Secretary of State for Higher Education
- In office 17 June 2015 – 17 May 2017
- President: François Hollande
- Prime Minister: Manuel Valls Bernard Cazeneuve
- Preceded by: Geneviève Fioraso
- Succeeded by: Frédérique Vidal

Member of the National Assembly for Essonne's 9th constituency
- In office 20 June 2012 – 3 July 2014
- Preceded by: Georges Tron
- Succeeded by: Romain Colas

Mayor of Ris-Orangis
- In office 18 June 1995 – 25 October 2012
- Preceded by: Daniel Perrin
- Succeeded by: Stéphane Raffalli

Personal details
- Born: 30 December 1957 (age 68) Lausanne, Vaud, Switzerland
- Party: Socialist Party
- Alma mater: Sciences Po

= Thierry Mandon =

French politician

Thierry Mandon (born 30 December 1957) is a French politician, a member of the Socialist Party, representative of the ninth constituency of Essonne from 1988 to 1993 and from 2012 to 2014, and speaker for the Socialist group at the National Assembly until his nomination in the government.

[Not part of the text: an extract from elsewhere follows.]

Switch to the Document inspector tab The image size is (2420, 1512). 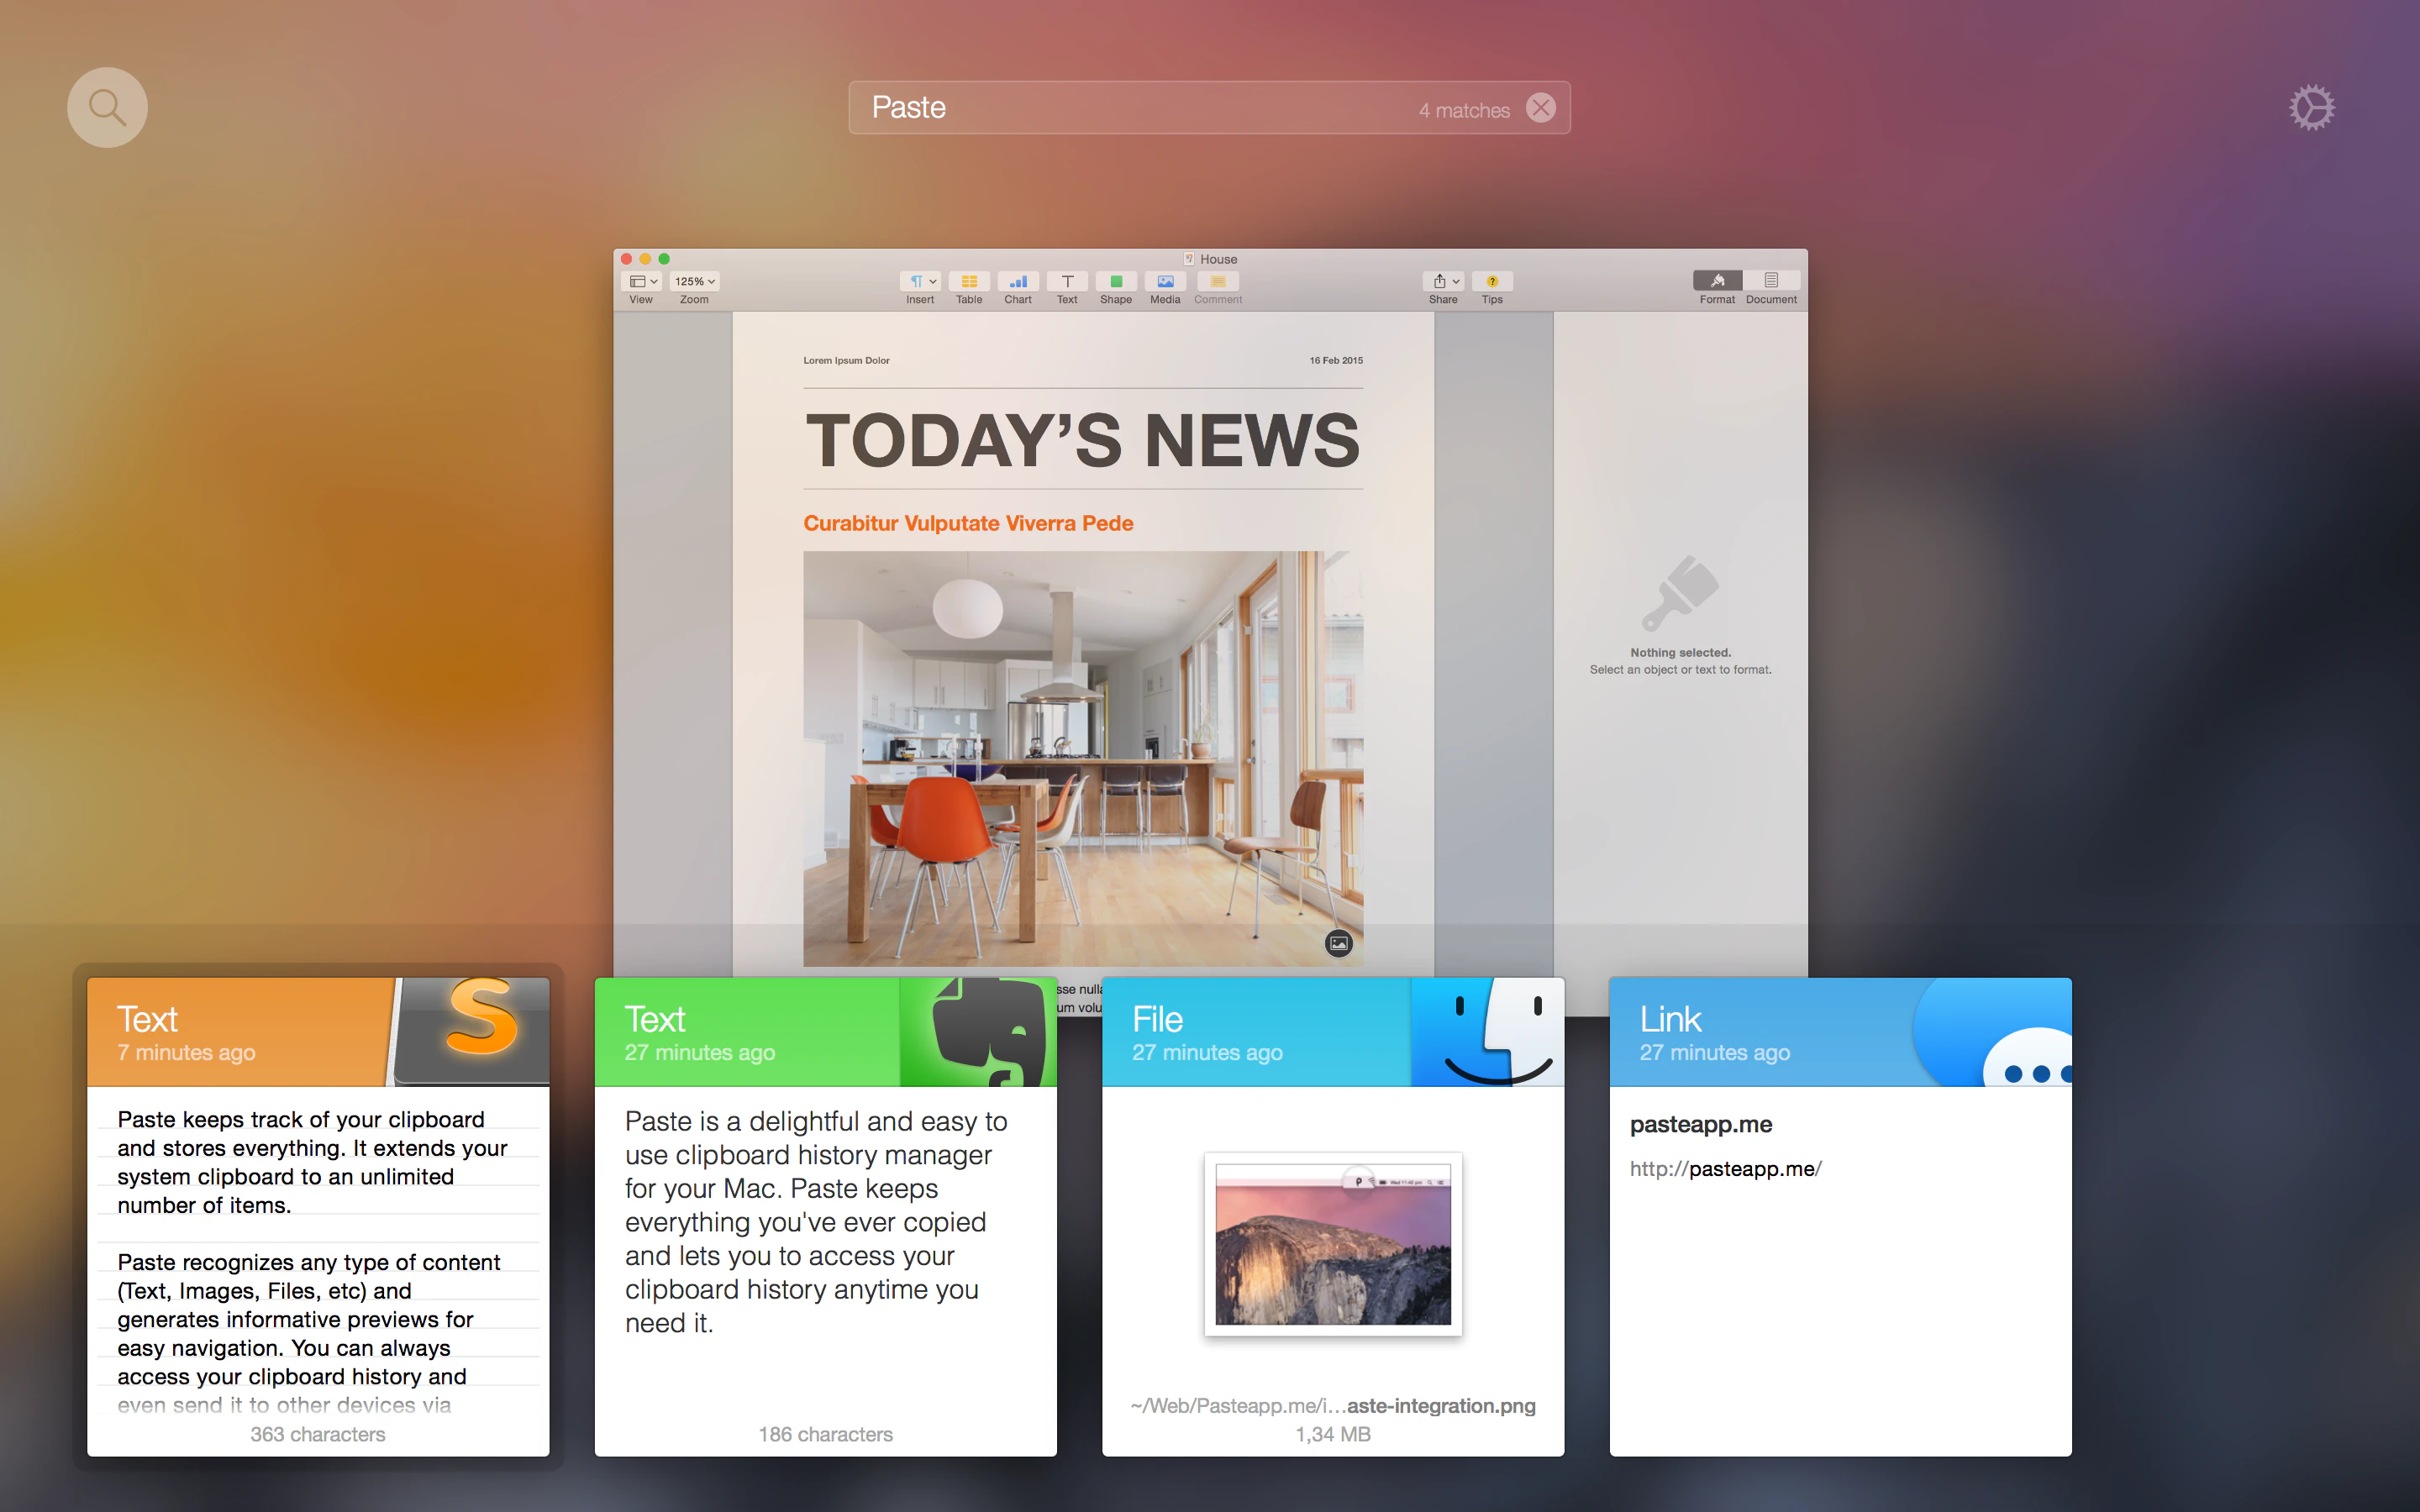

He was also Mayor of Ris-Orangis between 1995 and 2012. On 3 June 2012, he was appointed Secretary of State for Public accounts and State reform in the First Valls Government. On 17 June 2015, he changed responsibilities, and became Secretary of State for Higher Education and Research in the Second Valls Government.